New cocoa season, same problems. Only this time it’s worse than ever. A quick recap on the Ivorian cocoa price problem. For at least 11 years, the cocoa market in the world’s biggest cocoa grower, has been liberalised, meaning the cocoa price given to farmers on their farm floats in line with the world market or the whims of the private buyers. To give farmers a helping hand though, the government/cocoa management board gives a ‘guide price’ to help orientate the farm gate price haggling. On October 3, the cocoa board announced a guide price 1000 cfa francs/kilo.
The price is totally unrealistic. Ghana, no. 2 producer, has a fixed price, with a sophisticated and stable support system to guarrantee the price. It’s offered 3280 cedis a ton, or the equivalent of 946 CFA francs/kilo.

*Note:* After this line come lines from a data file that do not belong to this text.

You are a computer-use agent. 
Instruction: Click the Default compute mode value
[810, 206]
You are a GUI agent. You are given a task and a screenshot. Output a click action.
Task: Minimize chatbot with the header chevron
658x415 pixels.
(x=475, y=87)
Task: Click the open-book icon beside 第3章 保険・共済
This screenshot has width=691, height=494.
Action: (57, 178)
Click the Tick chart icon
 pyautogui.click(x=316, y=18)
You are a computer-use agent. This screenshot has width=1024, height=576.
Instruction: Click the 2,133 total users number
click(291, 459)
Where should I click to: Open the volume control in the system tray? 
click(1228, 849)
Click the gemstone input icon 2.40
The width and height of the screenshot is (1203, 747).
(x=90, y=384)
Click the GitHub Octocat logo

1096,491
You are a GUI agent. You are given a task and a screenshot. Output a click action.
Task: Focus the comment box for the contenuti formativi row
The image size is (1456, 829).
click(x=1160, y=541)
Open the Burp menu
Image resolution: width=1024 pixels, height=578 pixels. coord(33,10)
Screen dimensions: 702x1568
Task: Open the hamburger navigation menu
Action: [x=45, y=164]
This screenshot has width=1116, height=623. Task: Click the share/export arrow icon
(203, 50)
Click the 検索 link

So, if Ghana can’t give a 1000 cfa fixed price, Ivory Coast certainly can’t.
The price is called in French, a ‘prix indicatif’. The equivalent in English would be the ‘indicative price’, and if you don’t quite understand what such an academic term means, you’re not alone. I’ve never come across a farmer who understands the word ‘indicatif’. Clearly, if the farmers don’t understand the term, there’s a communication problem. Increasingly I think this is deliberate – who knows we might even see headlines in the papers this week saying that Ivory Coast has given a better cocoa price than Ghana, even though it’s like comparing bananas and oranges. I use the word ‘guide price’ because I believe it conveys a clearer sense of what we’re actually talking about.
The farmers aren’t selling their cocoa. They tend to do this every year at the start of the season because they hear the government price and then they meet buyers who aren’t prepared to offer the same price. From there, the farmers can only reach one of two conclusions: the buyers are cheating them or the government is lying to them. With a new government comes into power, the hope is always things have changed (especially with talk of cocoa reform). If the situation isn’t solved in the next ten days, farmers say they’ll march on the main cocoa building in Abidjan.